En 2003, quelque 360.000 personnes ont été infectées par le virus du sida (VIH) portant à 1,3 million le nombre de personnes vivent avec le VIH en Europe de l'Est (contre 160.000 en 1995) tandis que 49.000 décès dus au sida étaient enregistrés.

"Fait frappant, plus de 80% d'entre elles ont moins de 30 ans, contre 30% en Europe de l'Ouest ou en Amérique du Nord", souligne l'Onusida.

Le taux d'infection parmi les adultes (15-49 ans) atteint 0,6 %, soit 50% de plus que deux ans auparavant.

"Le principal moteur de l'épidémie dans toute la région est la consommation de drogues injectables, une activité qui s'est répandue de manière explosive au cours des années troublées qui ont suivi la fin du régime soviétique", selon l'Onusida.

Mais dans certains pays, la transmission sexuelle est de plus en plus fréquente, en particulier parmi les consommateurs de drogues injectables et leurs partenaires, avec le risque de voir, comme ailleurs, se propager l'épidémie dans la population générale.

En Hongrie, République tchèque, Slovaquie et Slovénie, les rapports sexuels entre hommes sont manifestement le mode de transmission prédominant.

En Europe orientale, l'Estonie, la Russie, la Lettonie et l'Ukraine sont les pays les plus affectés. Néanmoins, le virus continue à se propager au Bélarus, au Kazakhstan et en République de Moldova.

La Russie, qui compte plus de trois millions de consommateurs de drogues injectables, reste l'un des pays les plus gravement touchés de la région, avec environ 860.000 infections sur 1,3 million.

Le nombre de cas notifiés au cours des deux dernières années a baissé de 50%, peut-être en raison d'un changement dans les modes de dépistage, mais le nombre total de personnes séropositives continue à augmenter en Russie.

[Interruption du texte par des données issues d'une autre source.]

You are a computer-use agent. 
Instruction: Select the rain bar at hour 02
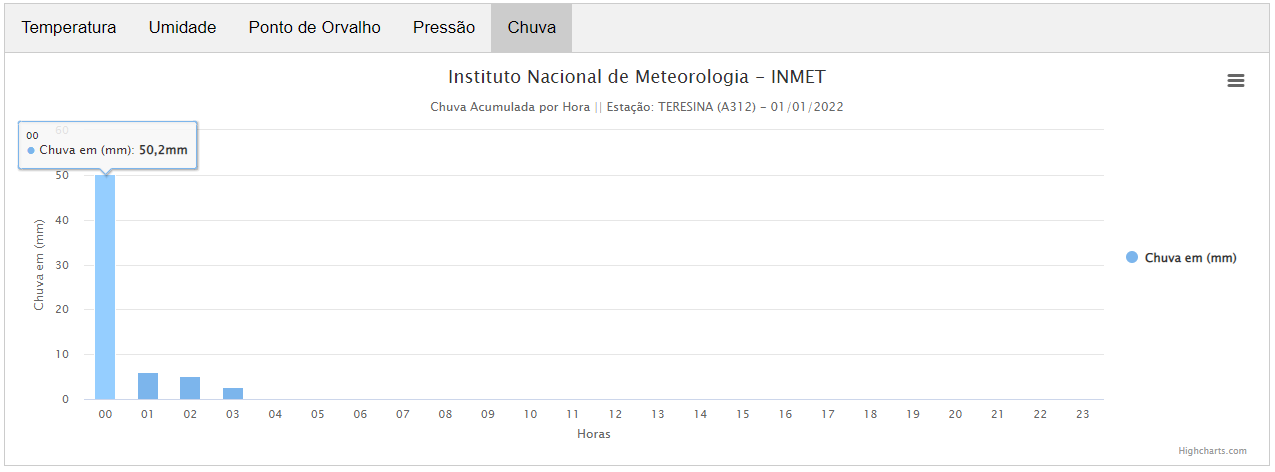(x=190, y=388)
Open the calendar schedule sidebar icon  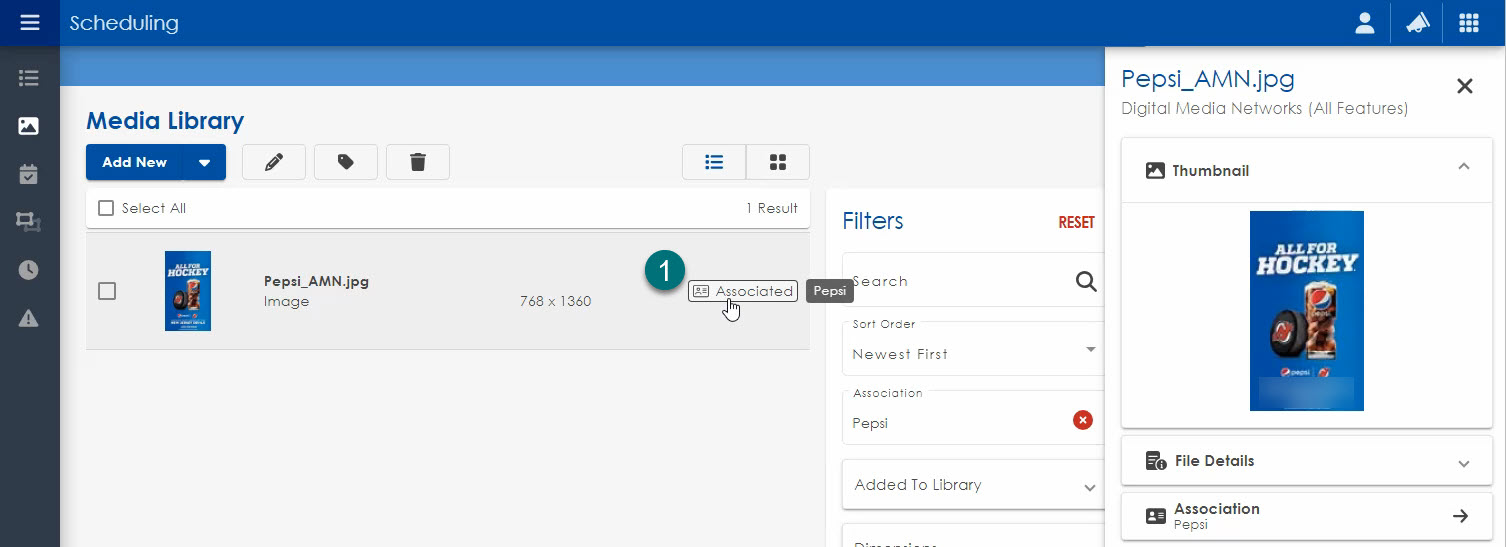tap(29, 174)
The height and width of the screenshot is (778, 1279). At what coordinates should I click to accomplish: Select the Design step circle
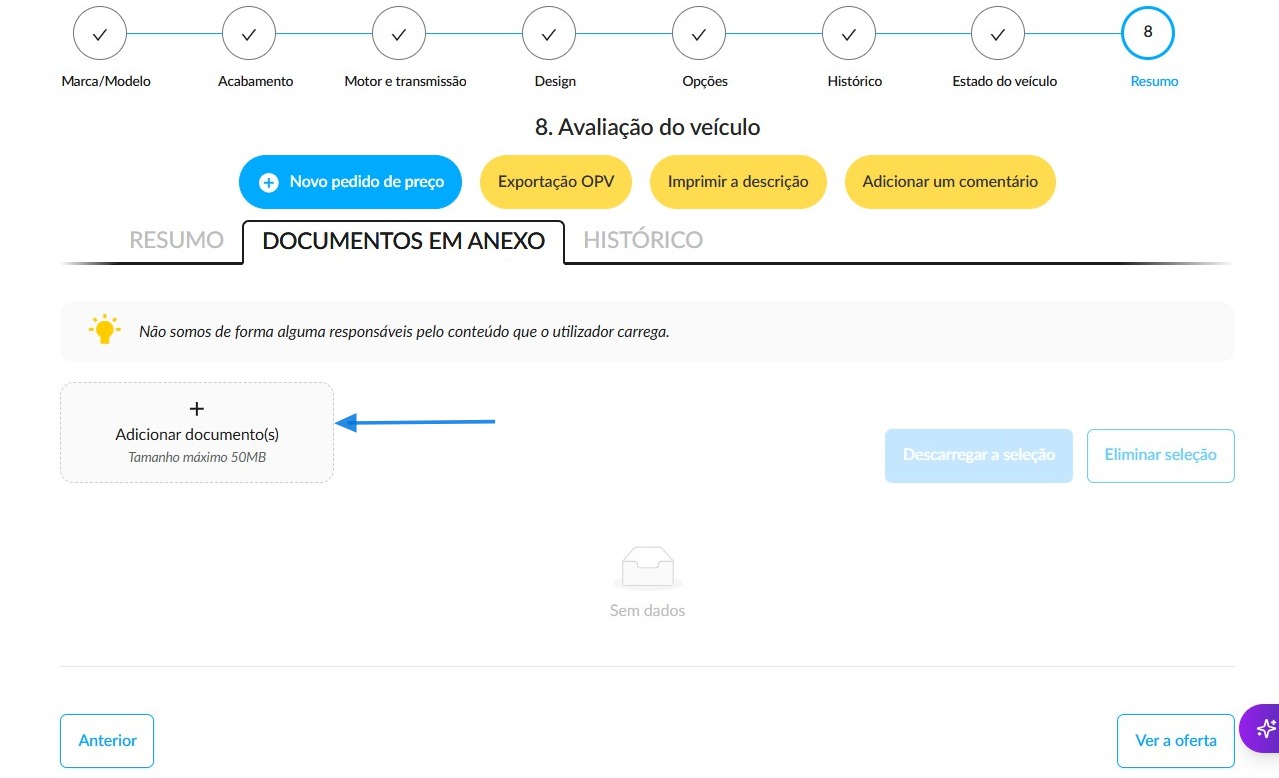click(549, 33)
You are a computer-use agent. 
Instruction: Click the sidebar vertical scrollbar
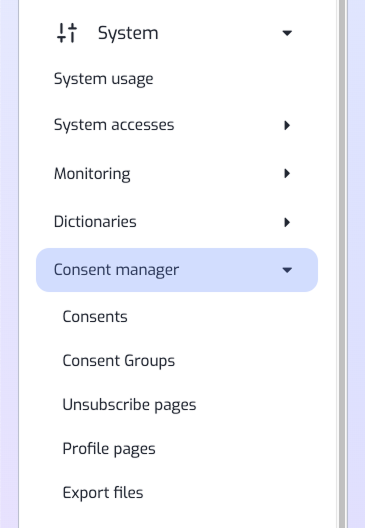[342, 264]
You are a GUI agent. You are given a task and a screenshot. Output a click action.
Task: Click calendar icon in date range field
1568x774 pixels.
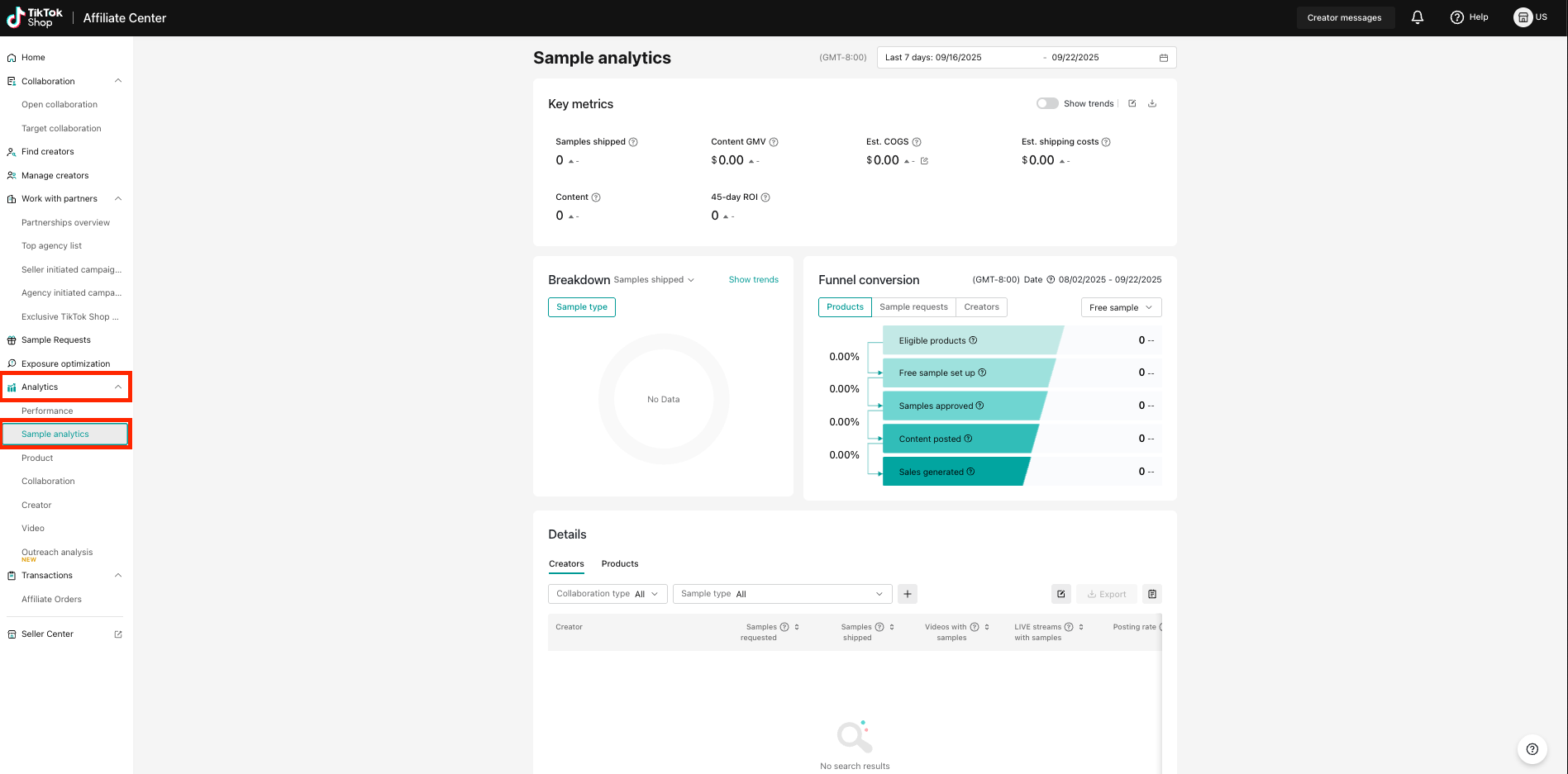pos(1163,58)
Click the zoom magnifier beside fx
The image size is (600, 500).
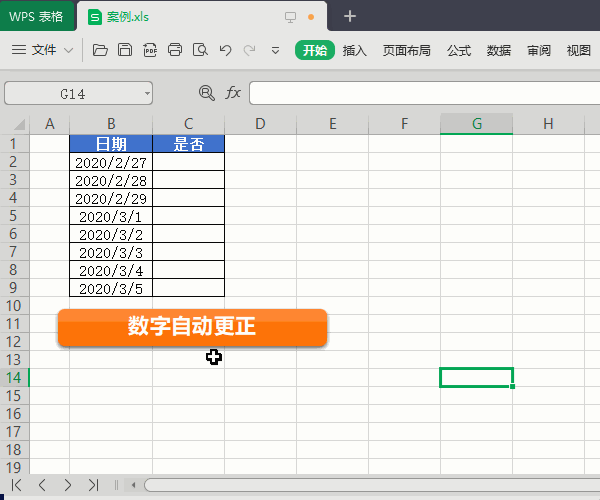207,93
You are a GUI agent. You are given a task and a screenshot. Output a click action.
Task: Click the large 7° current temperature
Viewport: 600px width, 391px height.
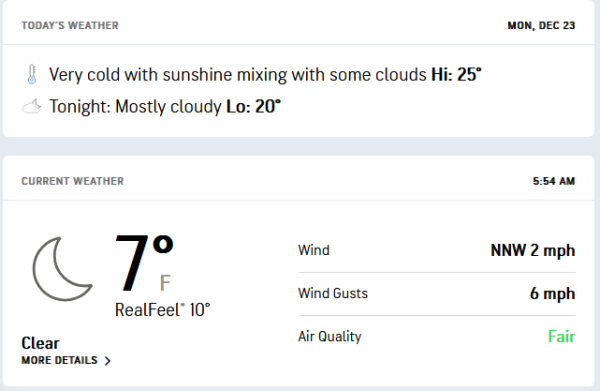(144, 263)
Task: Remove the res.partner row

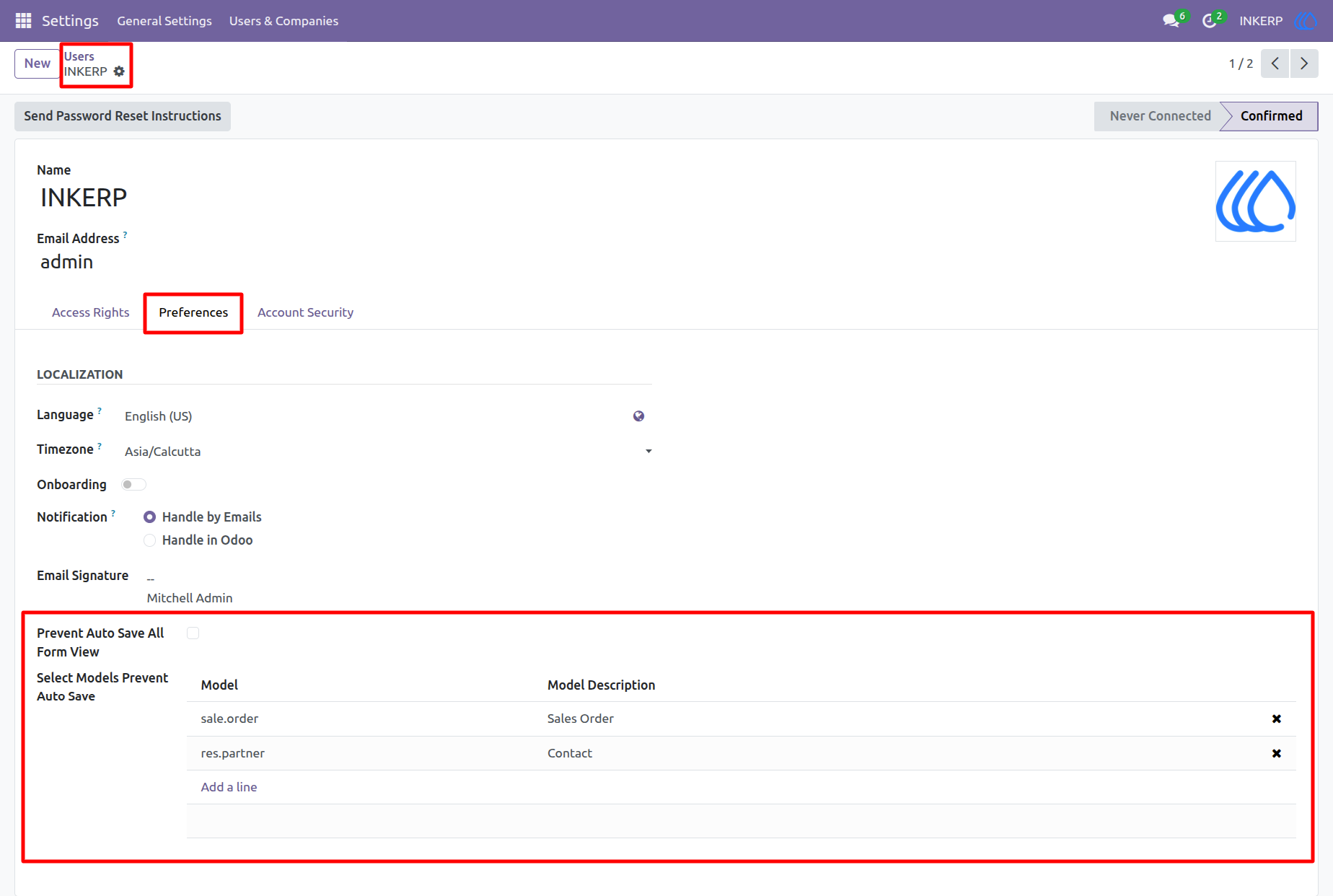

L'Onusida s'alarme en particulier de l'augmentation des nouvelles infections diagnostiquées chez les femmes russes: elles représentaient un nouveau cas sur quatre en 2001, à un cas sur trois l'année suivante. De 1998 à 2002, le niveau d'infection parmi les femmes enceintes a décuplé, passant de moins de 0,01% à 0,1%.

L'Ukraine compte plus de 600.000 de toxicomanes et le Kazakhstan jusqu'à 200.000. En Estonie et en Lettonie, on estime que 1% de la population adulte, essentiellement des hommes, s'injecte des drogues.

"Dans les Etats baltes, les chiffres globaux d'infection restent faibles, mais la propagation du VIH se poursuit à un rythme alarmant".

En Ukraine, une proportion grandissante de contamination par rapports sexuels non protégés n'ont aucun lien direct avec les consommateurs de drogues.

L'Asie centrale, avec un nombre croissant d'infections parmi les toxicomanes (Kazakhstan, Kirghizistan et l'Ouzbékistan notamment), est au croisement des principales routes du trafic de drogues entre l'Est et l'Ouest. A certains endroits, l'héroïne y serait moins chère que l'alcool, relève le rapport.

Un lueur d'espoir en Roumanie où l'on trouve le nombre le plus élevé d'enfants contaminés vivants en Europe, plus 7.500 : l'accès aux traitements anti-VIH pour 4.350 d'entre eux.